## SUPPLIED PASSAGE
----

A primary conduit 52 extends from the pump 16 to the first valve 46 and to the second valve 48. As shown, the first and second valves 46, 48 are in parallel. The primary conduit 52 branches off into secondary conduits 54, 56 at the valves 46, 48. In this way, only a single, common conduit 52 provides fluid from the pump 16 to each of the actuators 18, 22. A return conduit 58 runs in parallel with the primary conduit 52 and similarly branches off at the valves 18, 22 to provide a return path for fluid to return to a reservoir 62.

In contrast to the decentralized valve arrangement 12, a centralized valve arrangement utilizes a central manifold having a plurality of hydraulic hoses, each pair of hoses (one fluid delivery hose, one fluid return hose) extending to a different actuator. The valving and control of fluid provided to the different actuators takes place at the central manifold. Such a system requires substantially more hoses and a bulky central manifold that can be eliminated or reduced in size/number via a decentralized system.

The pump 16 is powered by the motor 14 to deliver the hydraulic fluid from the reservoir 62 to the valve arrangement 12 and actuators 18, 22. In some embodiments, as shown in FIG. 2, the motor 14 is a variable speed motor 14a. The variable speed motor 14a is adjustable to vary the speed of its output shaft (connected to the pump 16), thereby also varying the speed of the pump 16. A fixed displacement pump 16a can be used in combination with the variable speed motor 14a to generate a variable outlet flow rate from the pump 16. Further, as shown in FIG. 4, the motor controller 44b utilizes speed and current feedback to generate a speed command to control the speed of the motor 14a.

----

## INSTRUCTION 1
Please print the part of the hydraulic passage that begins at the words "The pump 16 is" and stops after the words "the motor 14a.", word for word.

----

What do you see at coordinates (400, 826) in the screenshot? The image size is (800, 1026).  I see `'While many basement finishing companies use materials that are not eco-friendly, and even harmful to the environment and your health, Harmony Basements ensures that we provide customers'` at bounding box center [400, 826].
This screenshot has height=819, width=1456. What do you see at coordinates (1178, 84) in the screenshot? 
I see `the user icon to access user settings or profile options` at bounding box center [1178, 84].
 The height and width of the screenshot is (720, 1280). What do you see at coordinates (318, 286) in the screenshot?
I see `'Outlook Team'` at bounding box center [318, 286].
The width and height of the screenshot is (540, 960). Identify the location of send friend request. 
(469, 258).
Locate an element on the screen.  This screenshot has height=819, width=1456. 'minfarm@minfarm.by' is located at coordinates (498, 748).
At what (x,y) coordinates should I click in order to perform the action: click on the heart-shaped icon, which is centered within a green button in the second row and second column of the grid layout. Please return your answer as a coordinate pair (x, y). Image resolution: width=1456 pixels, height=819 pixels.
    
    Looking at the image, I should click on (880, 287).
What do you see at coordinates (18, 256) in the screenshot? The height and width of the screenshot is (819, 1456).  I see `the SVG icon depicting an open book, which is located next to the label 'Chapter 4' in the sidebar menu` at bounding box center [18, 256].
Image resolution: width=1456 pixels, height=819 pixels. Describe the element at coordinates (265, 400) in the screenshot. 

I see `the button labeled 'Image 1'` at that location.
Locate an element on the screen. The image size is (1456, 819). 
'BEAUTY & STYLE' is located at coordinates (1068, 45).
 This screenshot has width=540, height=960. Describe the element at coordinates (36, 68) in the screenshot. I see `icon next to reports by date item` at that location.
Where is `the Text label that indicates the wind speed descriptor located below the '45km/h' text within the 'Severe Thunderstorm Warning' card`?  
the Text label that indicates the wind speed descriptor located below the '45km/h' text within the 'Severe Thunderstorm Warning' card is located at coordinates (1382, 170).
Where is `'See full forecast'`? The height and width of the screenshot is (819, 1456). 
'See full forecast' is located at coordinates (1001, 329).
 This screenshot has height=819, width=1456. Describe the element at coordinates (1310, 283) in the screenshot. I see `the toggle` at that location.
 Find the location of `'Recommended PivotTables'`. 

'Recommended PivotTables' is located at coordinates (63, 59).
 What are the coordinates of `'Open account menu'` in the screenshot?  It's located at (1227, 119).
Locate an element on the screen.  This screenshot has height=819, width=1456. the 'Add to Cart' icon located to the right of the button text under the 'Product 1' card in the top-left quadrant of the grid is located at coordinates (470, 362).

----

## INSTRUCTION 2
Output only the lines of the entries above that begin at the line with "coordinates (498, 748)." and stop after the line with "coordinates (1382, 170).", repeating them verbatim.

## OUTPUT 1
The pump 16 is powered by the motor 14 to deliver the hydraulic fluid from the reservoir 62 to the valve arrangement 12 and actuators 18, 22. In some embodiments, as shown in FIG. 2, the motor 14 is a variable speed motor 14a. The variable speed motor 14a is adjustable to vary the speed of its output shaft (connected to the pump 16), thereby also varying the speed of the pump 16. A fixed displacement pump 16a can be used in combination with the variable speed motor 14a to generate a variable outlet flow rate from the pump 16. Further, as shown in FIG. 4, the motor controller 44b utilizes speed and current feedback to generate a speed command to control the speed of the motor 14a.

## OUTPUT 2
Locate an element on the screen.  This screenshot has height=819, width=1456. 'minfarm@minfarm.by' is located at coordinates (498, 748).
At what (x,y) coordinates should I click in order to perform the action: click on the heart-shaped icon, which is centered within a green button in the second row and second column of the grid layout. Please return your answer as a coordinate pair (x, y). Image resolution: width=1456 pixels, height=819 pixels.
    
    Looking at the image, I should click on (880, 287).
What do you see at coordinates (18, 256) in the screenshot? The height and width of the screenshot is (819, 1456).  I see `the SVG icon depicting an open book, which is located next to the label 'Chapter 4' in the sidebar menu` at bounding box center [18, 256].
Image resolution: width=1456 pixels, height=819 pixels. Describe the element at coordinates (265, 400) in the screenshot. 

I see `the button labeled 'Image 1'` at that location.
Locate an element on the screen. The image size is (1456, 819). 
'BEAUTY & STYLE' is located at coordinates (1068, 45).
 This screenshot has width=540, height=960. Describe the element at coordinates (36, 68) in the screenshot. I see `icon next to reports by date item` at that location.
Where is `the Text label that indicates the wind speed descriptor located below the '45km/h' text within the 'Severe Thunderstorm Warning' card`?  
the Text label that indicates the wind speed descriptor located below the '45km/h' text within the 'Severe Thunderstorm Warning' card is located at coordinates (1382, 170).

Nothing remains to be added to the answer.